The British were industrious and wanted to improve the island’s productive capacity. They later invested in export agriculture like coffee and tea, however, their focus on improving rice farming productivity was to keep the population fed. Even for an occupier, the prospect of famine was a scary one.
Most parts of the Indian subcontinent were under British occupation at the time. Occupiers two centuries ago and current policymakers, however, failed to understand the relationship of rice growers with the farmland. Frederick North’s attempt to survey the extent of rice paddies and their ownership failed because many farmers considered land a communal holding. This is because rice farmers relied on manmade reservoirs being shared by everyone downstream to grow their crops. When water was scarce due to drought or flood, farmer communities had developed a complex system to share the limited arable land. As a result, many rice farmers were unable to clearly identify their land holdings when Frederick North’s surveyors met them.

Rice is a semi aquatic crop for which ideal growing conditions have been simulated by Sri Lanka’s reservoir and irrigation system. Water is scarce everywhere and Sri Lanka’s dry zone is the area best suited for rice farming. Rice is around three times more water intensive than other cereals. However, most of this water is used for levelling the paddies. Rice is most successfully grown in Asian river deltas where water year round makes it possible to grow three crops. More than 70% of Sri Lanka’s rice acreage receives water from one of 10,000 small and large reservoirs and grow two annual crops. The other 30% of rice paddies are rain fed and mostly grow one crop a year. A rice crop takes four months to grow, which includes a one and a half month period for aswaddumizing and harvesting. Rice farmers do not have much work the rest of the time.

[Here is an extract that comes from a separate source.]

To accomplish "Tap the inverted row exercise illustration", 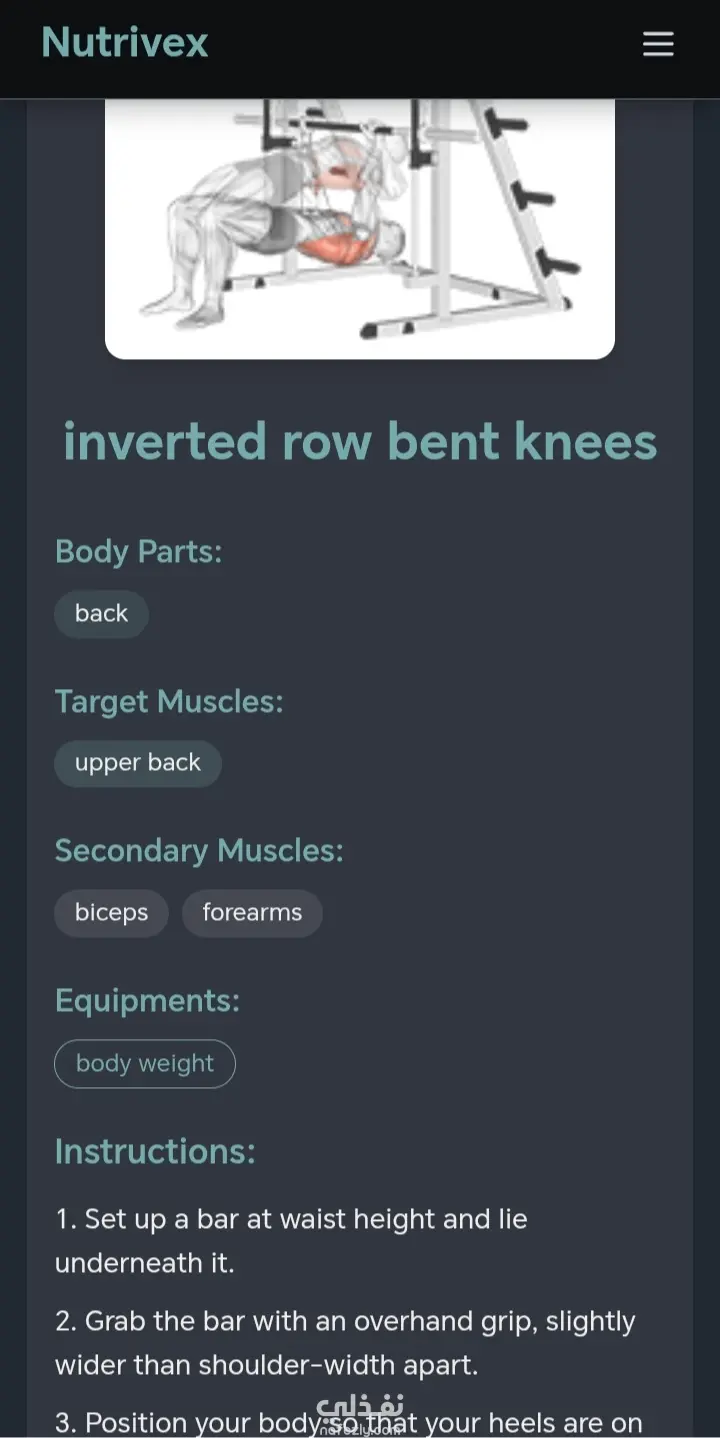I will [x=360, y=228].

Sri Lanka’s main growing season is Maha when all paddies are aswaddumized. Because water is scarce, crop from the second season called Yala is a third smaller. For four months, between seasons, all rice farms run fallow and famers have no work.
Despite feeding the entire nation in good times, Sri Lanka’s venerated rice farmers, eulogized by history, are in extreme poverty
Over the centuries, policymakers have somehow mistakenly concluded that granting outright land ownership is the most effective way of lifting rice farmers out of poverty; but it is not the most pressing need. There are three other challenges that need to be addressed first.
In the vast swathes irrigated by the Minneriya reservoir in Sri Lanka’s North Central province, rice fields shine emerald with just weeks to go before harvesting ahead of the midApril traditional new year. Soon, the community will come together in this timeless activity embedded in the Sri Lankan psyche.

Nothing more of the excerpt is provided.